Russell's Paradox: myth and fact
[logic
Bertrand Russell
Principia Mathematica
philosophy
lambda calculus
]
The story of Russell’s paradox is well known. Gottlob Frege had written a treatise on the foundations of arithmetic, presenting a formal logic and a development of elementary mathematics from first principles. Bertrand Russell, upon reading it, wrote to Frege mostly to praise the work, but asking a critical question. Frege replied to express his devastation at seeing his life’s work ruined. Some later commentators went further, saying that Russell’s paradox refuted the entire logicist approach to the foundations of mathematics (the idea that mathematics can be reduced to logic). Much is wrong with this story. The impact of Russell’s paradox is less than many believe, and greater.
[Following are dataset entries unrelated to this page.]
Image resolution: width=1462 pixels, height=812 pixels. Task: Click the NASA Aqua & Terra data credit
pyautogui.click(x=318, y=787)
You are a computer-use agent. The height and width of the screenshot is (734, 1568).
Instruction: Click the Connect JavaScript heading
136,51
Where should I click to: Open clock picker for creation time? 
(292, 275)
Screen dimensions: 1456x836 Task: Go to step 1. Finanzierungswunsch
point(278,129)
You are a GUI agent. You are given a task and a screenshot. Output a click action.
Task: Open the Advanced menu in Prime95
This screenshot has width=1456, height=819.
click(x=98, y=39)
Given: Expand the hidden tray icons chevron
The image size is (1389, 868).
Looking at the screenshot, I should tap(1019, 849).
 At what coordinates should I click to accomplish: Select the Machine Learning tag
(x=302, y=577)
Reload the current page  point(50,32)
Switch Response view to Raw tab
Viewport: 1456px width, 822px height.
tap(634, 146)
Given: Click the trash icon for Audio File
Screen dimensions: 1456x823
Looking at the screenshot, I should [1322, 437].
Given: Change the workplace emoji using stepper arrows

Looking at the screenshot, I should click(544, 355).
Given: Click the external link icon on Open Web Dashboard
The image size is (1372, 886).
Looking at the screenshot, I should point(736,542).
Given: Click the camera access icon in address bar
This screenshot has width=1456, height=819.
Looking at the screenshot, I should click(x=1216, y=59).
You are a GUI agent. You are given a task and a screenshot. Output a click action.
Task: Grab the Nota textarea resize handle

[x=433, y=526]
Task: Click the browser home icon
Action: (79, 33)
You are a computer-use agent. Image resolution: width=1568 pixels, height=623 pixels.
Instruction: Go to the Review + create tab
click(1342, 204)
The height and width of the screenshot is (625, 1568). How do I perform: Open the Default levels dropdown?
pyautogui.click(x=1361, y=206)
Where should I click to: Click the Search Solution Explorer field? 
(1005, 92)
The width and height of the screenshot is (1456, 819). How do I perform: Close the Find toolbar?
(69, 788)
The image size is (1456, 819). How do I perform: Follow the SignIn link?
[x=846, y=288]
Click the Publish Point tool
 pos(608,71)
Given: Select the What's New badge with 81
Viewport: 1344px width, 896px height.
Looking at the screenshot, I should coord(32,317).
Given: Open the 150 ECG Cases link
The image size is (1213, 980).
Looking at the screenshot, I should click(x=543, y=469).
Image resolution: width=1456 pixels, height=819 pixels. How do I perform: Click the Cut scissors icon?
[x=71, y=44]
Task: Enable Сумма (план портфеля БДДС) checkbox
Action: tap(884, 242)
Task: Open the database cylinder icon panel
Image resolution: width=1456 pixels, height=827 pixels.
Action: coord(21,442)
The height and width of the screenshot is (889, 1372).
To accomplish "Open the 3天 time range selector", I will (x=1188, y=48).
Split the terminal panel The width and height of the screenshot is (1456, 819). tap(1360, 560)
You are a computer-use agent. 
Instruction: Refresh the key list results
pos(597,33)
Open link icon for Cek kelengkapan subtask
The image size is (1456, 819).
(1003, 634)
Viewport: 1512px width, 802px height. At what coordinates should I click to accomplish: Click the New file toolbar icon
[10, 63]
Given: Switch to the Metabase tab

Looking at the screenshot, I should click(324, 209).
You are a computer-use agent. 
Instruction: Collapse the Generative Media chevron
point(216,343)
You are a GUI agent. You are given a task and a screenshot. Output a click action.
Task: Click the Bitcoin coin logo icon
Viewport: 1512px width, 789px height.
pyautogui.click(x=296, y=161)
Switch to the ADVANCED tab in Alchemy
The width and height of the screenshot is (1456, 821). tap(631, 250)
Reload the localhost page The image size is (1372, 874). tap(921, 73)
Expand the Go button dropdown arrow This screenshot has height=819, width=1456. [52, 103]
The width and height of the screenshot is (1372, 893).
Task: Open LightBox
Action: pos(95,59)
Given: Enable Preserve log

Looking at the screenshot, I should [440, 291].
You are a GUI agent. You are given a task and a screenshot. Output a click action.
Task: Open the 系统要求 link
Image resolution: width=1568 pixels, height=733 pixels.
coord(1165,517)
What is Russell’s paradox?
The paradox can be expressed quite simply in English. Let $R$ denote the set of all sets that are not members of themselves; Then, $R$ is a member of itself if and only if it is not a member of itself. (In symbols, define $R$ as $\{x \mid x\not\in x\}$; then $R\in R$ iff $R\not\in R$.) Both possibilities lead to a contradiction.
Faced with such a situation, we need to locate the problem: to scrutinise every assumption. At the centre is clearly the notion of a set. It is an abstraction of various collective nouns in common use, such as nation, clan, family. Each of these is a unit composed of smaller units, And we even have a hierarchy: a nation can be a collection of clans, each of which is a collection of families. For further examples we have herds, and armies (with their hierarchy of divisions, regiments, etc). None of these collections can be members of themselves. But if we accept the universal set $V$, to which everything belongs, then surely $V\in V$: it belongs to itself. So maybe the universal set is the root of the problem. However, this insight does not show us the way out. Two very different solutions emerged:

Axiomatic set theory. Unrestricted set comprehension is replaced by the separation axiom. You cannot just form the set $\{x\mid\phi(x)\}$ from an arbitrary property $\phi(x)$; you can only form subsets of some existing set $A$ as $\{x\in A\mid\phi(x)\}$. Axioms are provided allowing the construction of sets according to certain specific principles. Now $R$ cannot be constructed, and there is no universal set. For technical purposes, a further axiom is usually assumed: to forbid nonterminating membership chains, such as $x\in y\in x$ and $\cdots \in x_3\in x_2\in x_1$. Thus, no set can be a member of itself. This route is due to Zermelo and Fraenkel.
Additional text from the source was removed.